Every factory worker plays an important role in the plant’s ability to maintain operations. From line workers to repair technicians, warehouse staff to management, everyone contributes to the long-term success of the factory. At the center of it all is the manufacturing asset manager: the person in charge of managing every capital investment in equipment, technology, and systems. This person has one of the most important jobs of all — maximizing the value return on investment of every vital production tool. Needless to say, it’s a demanding task.

The person who is ultimately hired for this position needs to possess some specific traits that lend themselves to the job. Here’s a look at five of them, and what they mean for long-term success in the manufacturing environment:

  1. Penchant for technology: Using a Computerized Maintenance Management System (CMMS) and creating digital twins of high-value assets aren’t just new-age ways to monitor equipment and investments. Today (and tomorrow), these are must-take approaches. Your asset manager needs to be familiar with CMMS tools and comfortable using them to track, quantify, and oversee major capital investments. At a minimum, they need to show an inclination towards technology and a willingness to explore digital solutions.
  2. Forward-thinking approach: Capital investments today are the means of production for decades to come. Your asset manager absolutely needs a forward-looking and -thinking approach. This includes investing in preventive maintenance strategies, making smart reinvestments in service and maintenance, and understanding each asset’s long-term strategy, from investment to end-of-life and retirement.
  3. Lean mindset: Asset management has a profound impact on both the top and bottom lines. Well-maintained assets are the means to top-line growth, and low cost of operation contributes to the bottom line. Find an asset manager that understands this juxtaposition and approaches it with a Lean mindset — one that minimizes waste and maximizes ROI.
  4. Continued learning: Manufacturing is in the middle of its fourth renaissance. Technology is evolving at a rapid clip, which means asset management best practices are changing just as fast. Your asset manager needs to be up to date on industry best practices and familiar with strategies for maximizing capital investments not only for today, but tomorrow as well. It’s not enough to simply maintain — the person in charge of your assets should be flexible, agile, and smart enough to evolve their strategies along with the industry.
  5. Good communication skills: Though they’re tasked with managing the means of production, asset managers need an open line of communication to everyone who interacts with them. This means a willingness to communicate with maintenance managers, operators, and service technicians to get a clear picture of crucial lifecycle elements. The more in-tune and on-the-ball your asset manager is to the everyday goings on of equipment, the more informed their decisions will be.

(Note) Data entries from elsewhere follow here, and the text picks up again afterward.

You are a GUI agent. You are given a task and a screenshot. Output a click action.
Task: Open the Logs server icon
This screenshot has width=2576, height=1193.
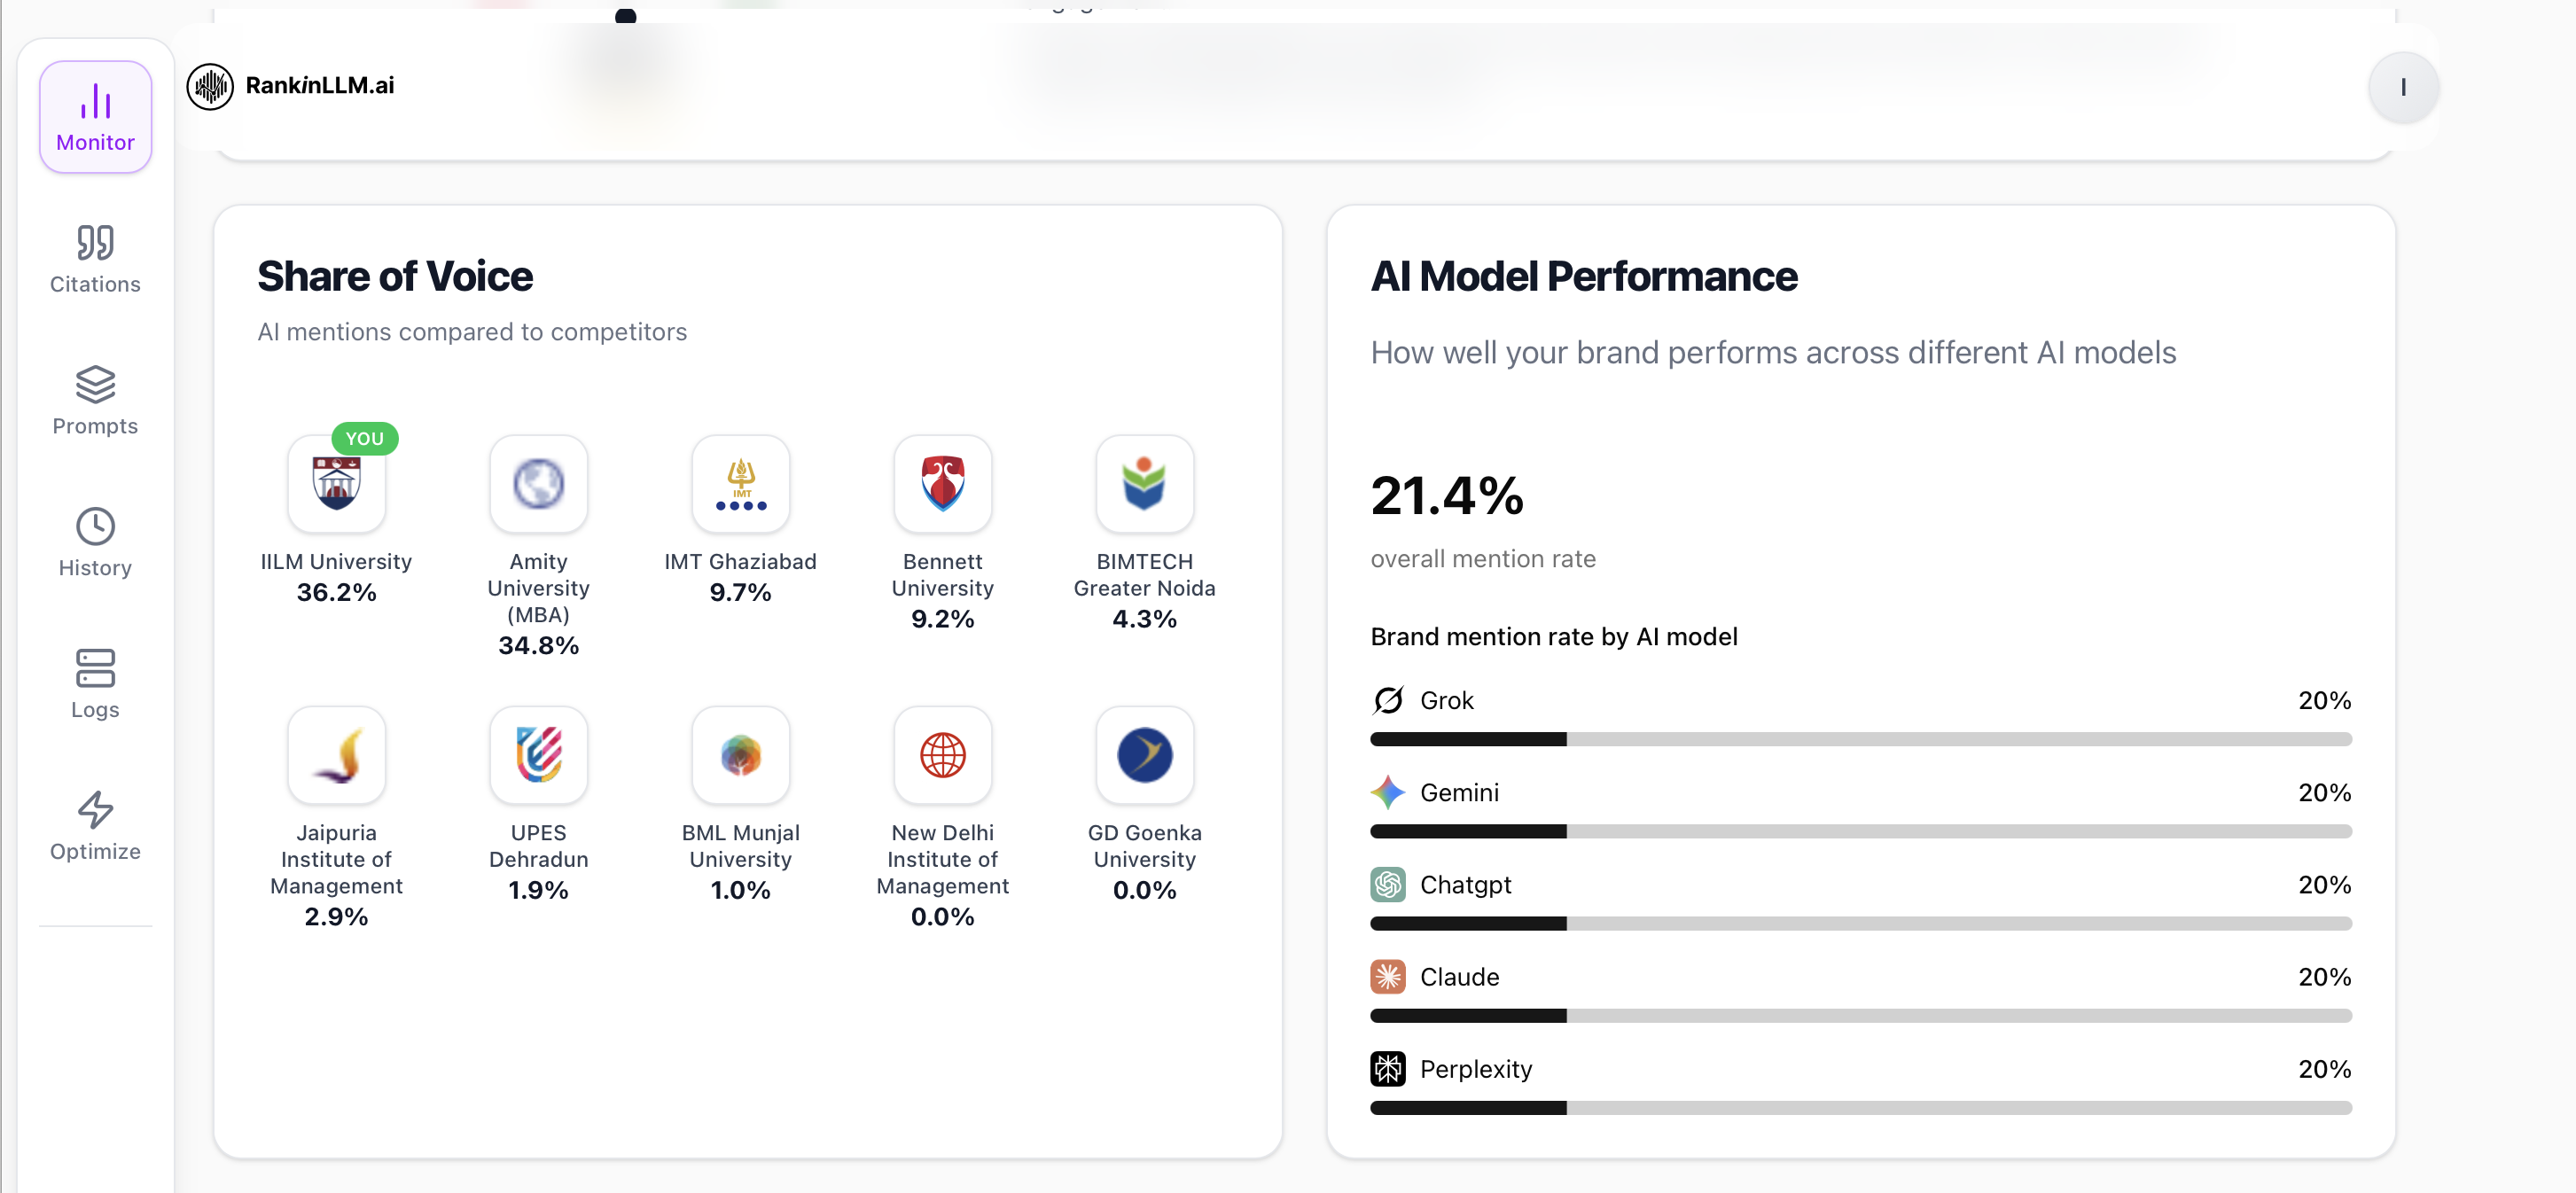(x=95, y=668)
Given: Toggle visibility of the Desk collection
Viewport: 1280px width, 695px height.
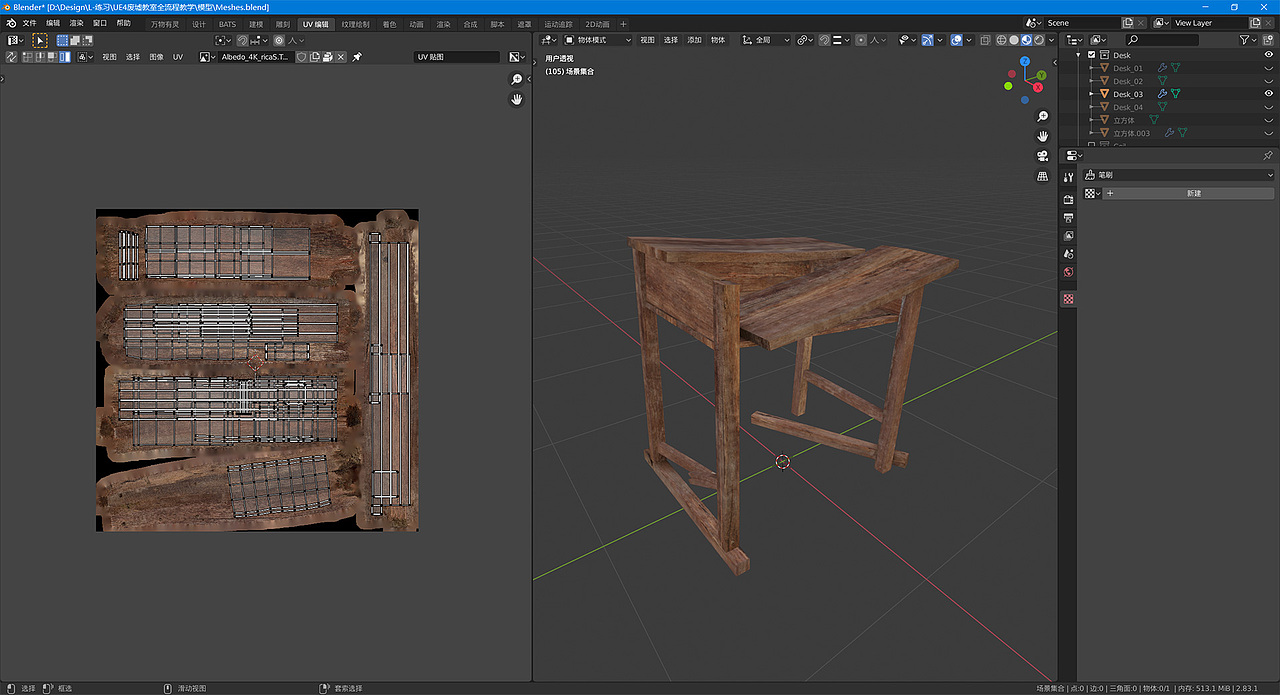Looking at the screenshot, I should pyautogui.click(x=1268, y=55).
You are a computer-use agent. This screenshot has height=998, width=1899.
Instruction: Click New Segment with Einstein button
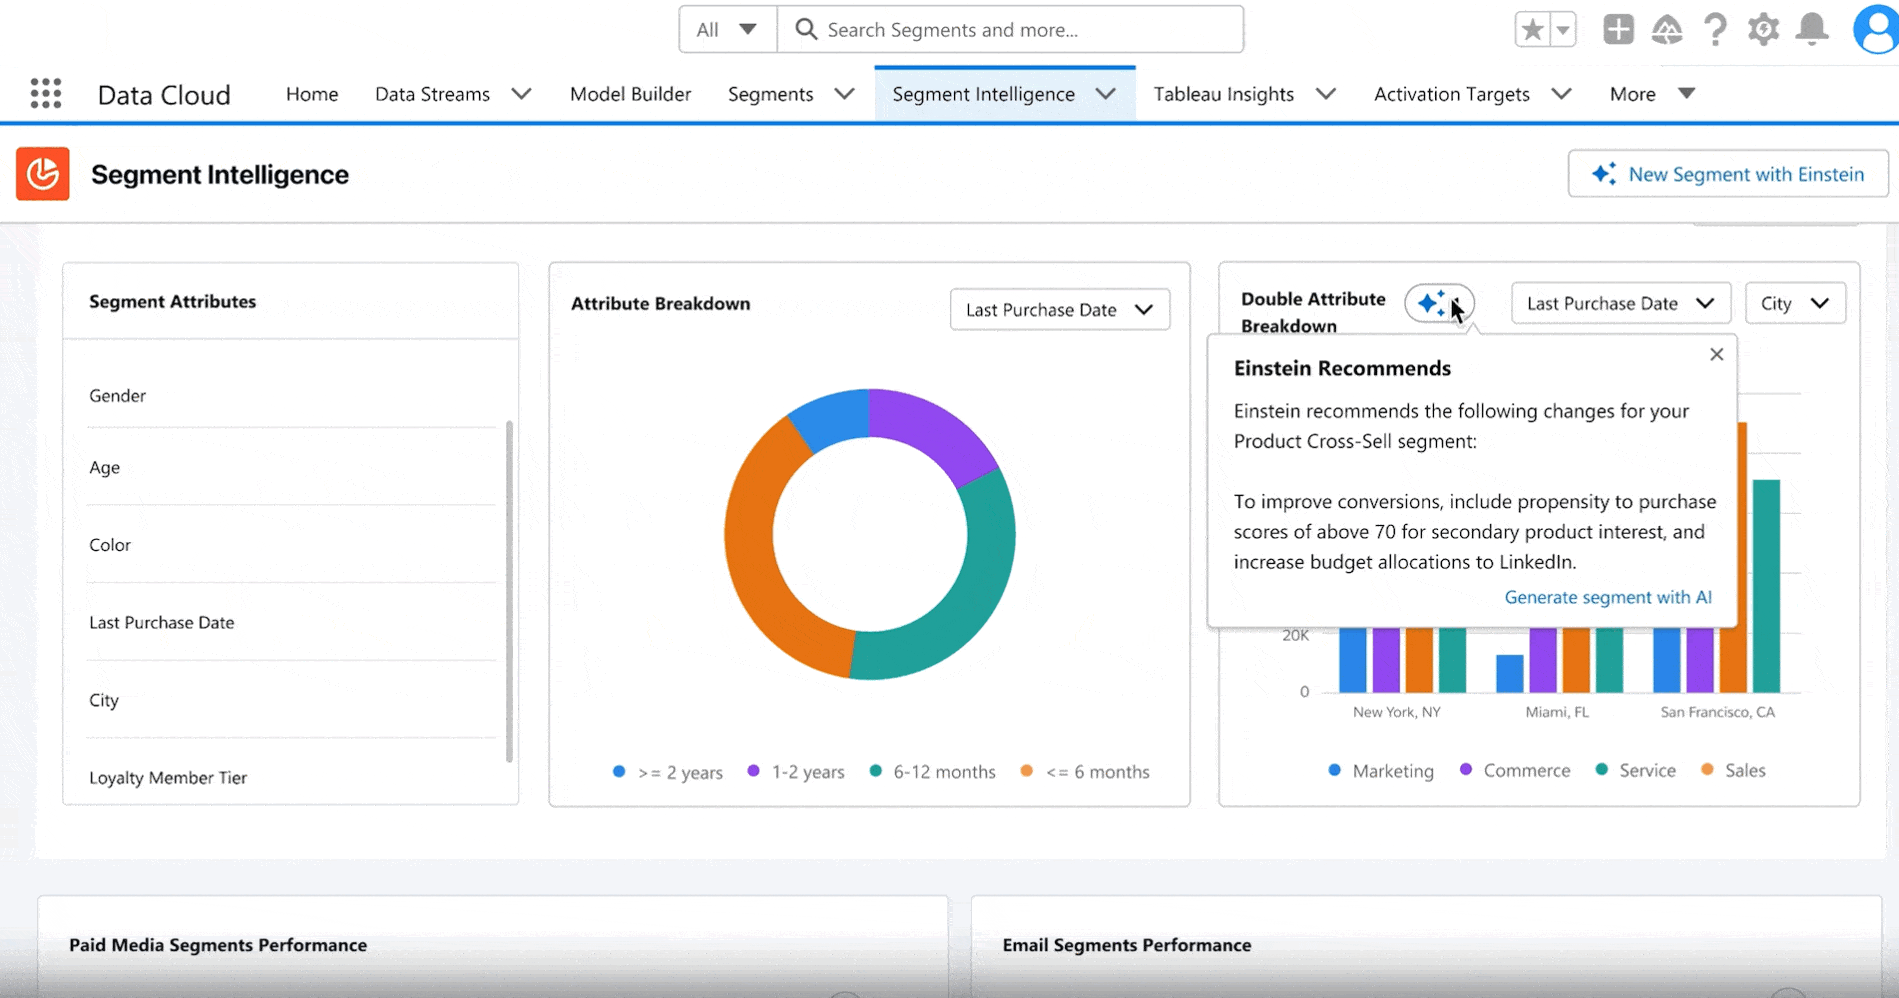click(x=1727, y=174)
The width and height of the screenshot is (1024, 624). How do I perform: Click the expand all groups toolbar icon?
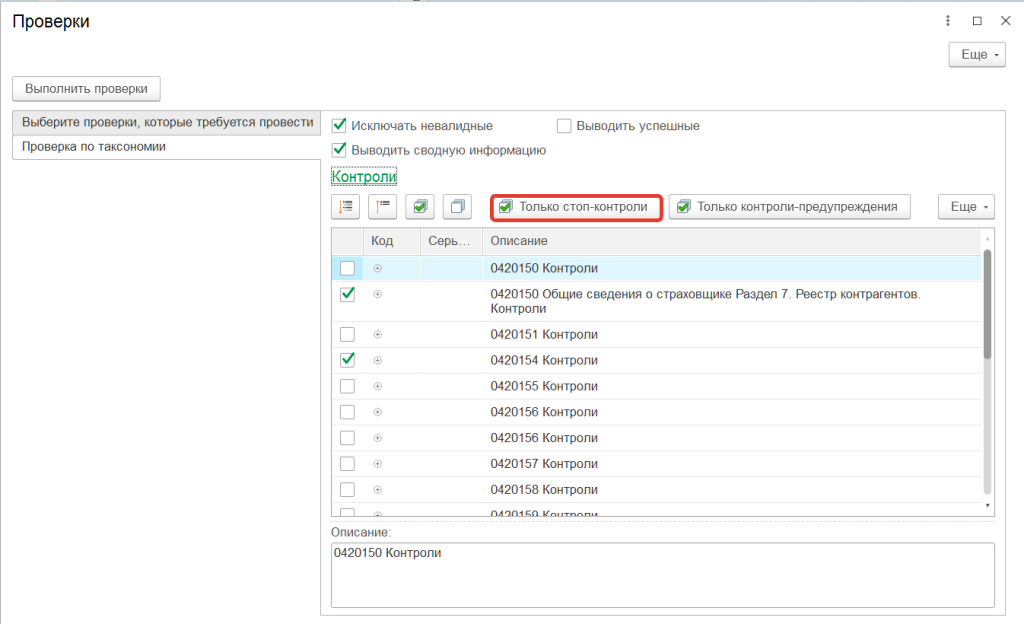(347, 207)
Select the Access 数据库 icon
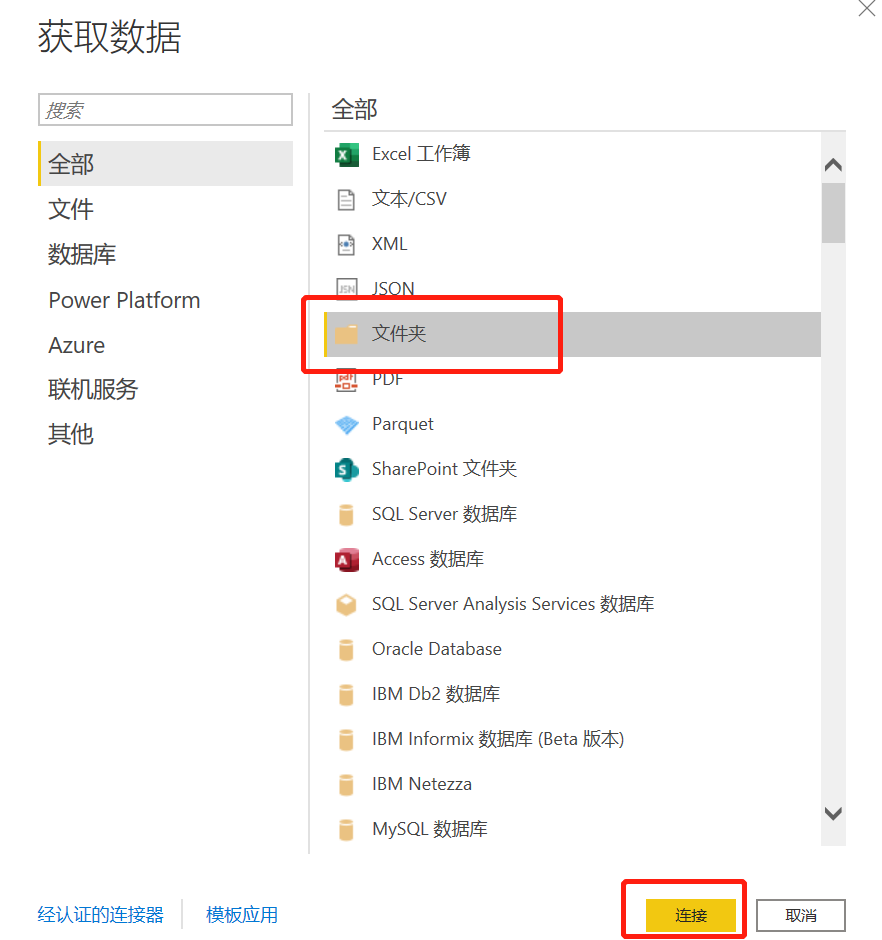882x940 pixels. (347, 560)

Whether you promote in-house or hire from the outside, your manufacturing asset manager should meet these criteria, in addition to specific qualifications for the job. There’s a lot riding on good asset management — including future investments and ROI attributed to equipment and machinery.

A good asset manager also will form partnerships with Third-Party Maintenance (TPM) service providers who value your equipment as much as you do! You can always count on the professionals at Global Electronic Services. Contact us for all your industrial electronic, servo motor, AC and DC motor, hydraulic, and pneumatic needs — and don’t forget to like and follow us on Facebook!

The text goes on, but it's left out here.